You go to breastfeeding cafés to try to get her to latch. The tongue tie specialist notices she has a tiny tongue tie that could possibly inhibit her chances of being able to latch. She refers you to the NHS team and tells you to go to your GP to get a referral from them to the tongue tie clinic. You think about it. You talk to family. They say it’s up to you, but in your head you wonder why on earth would you put your baby through an elective procedure that may not even help her? Why would you chose to put your baby through pain for something that might not work? You decide against it, but spend the next few months feeling more and more alone, pumping at all hours of the day and night. People might look oddly at breastfeeders, but my goodness do they dish out some dirty looks and comments about bottle-feeding your baby!
You sign up for a multitude of classes, trying to leave the house between pumpings to meet some more people. They’re great but they still make you feel oddly isolated. Like you don’t belong there. You’re an imposter. You’re not meant to be a mother. Then you and your daughter become poorly within a short space of time. You both end up in hospital (your partner too!) and pumping becomes harder, as you’ve noticed even before the medicine starts that your milk supply is not quite as plentiful. Slowly, it fades to pretty much nothing. You feel a failure again. Failing to feed your baby. Once the feeding stops, that’s the end of the pregnancy. The end of your body supporting hers to thrive.

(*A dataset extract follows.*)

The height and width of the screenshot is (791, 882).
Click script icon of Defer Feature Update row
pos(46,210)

After everyone recovers and your baby is now on formula, you start going out again. Not quite caring as much about the sideways glances at the bottle in your hand, you try speaking to people and ask them out for coffees, which is not so easy when you’re on maternity pay. Then the panic starts to manifest differently. People can’t see you because they’re busy, but to you it’s because they dislike you and think you’re a terrible mother. Especially when your baby falls out of a seated position in class and bumps their head on the floor or you bump their head on the door as you walk in—all those eyes on you and your poor parenting. You then start having weird moments on buses where you envisage worst case scenarios like buses crashing or cars careering into the bus you’re travelling on. How will you save your baby? If you try to throw yourself over the buggy, will you end up suffocating her? Travelling in lifts, you feel a jolt and start to wonder how you would save her if the lift began to plummet. You then wonder if there is any way you can carry her buggy down from the sixth floor to ensure neither of you die in the lift.

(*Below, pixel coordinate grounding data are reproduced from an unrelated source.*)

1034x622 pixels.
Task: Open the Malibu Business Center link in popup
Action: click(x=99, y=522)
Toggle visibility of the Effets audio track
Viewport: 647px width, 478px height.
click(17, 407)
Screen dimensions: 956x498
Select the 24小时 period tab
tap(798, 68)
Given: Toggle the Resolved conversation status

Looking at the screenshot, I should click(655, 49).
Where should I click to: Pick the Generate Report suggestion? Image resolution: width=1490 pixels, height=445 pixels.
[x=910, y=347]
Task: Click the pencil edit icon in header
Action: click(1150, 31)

Everybody asks if you’re okay. Your answer is a rehearsed, “I’m fine.”
You’re definitely not. Things are not okay. It is normal to worry as a mum, but it is not normal to have such a racing heart that you think you’re going to pass out. You try to tell people but the moment passes. You feel useless and pathetic, and there is an overriding fear that if you tell someone how you’re feeling, they will take your baby away. You know that if it was your friend who was worrying about how they could protect their baby from possible catastrophes or waiting to fail on the next part, you’d tell them to go and get some help. That people won’t judge. That there is a lot of help out there if you’re ready to accept it. The only problem is you are your own worst judge.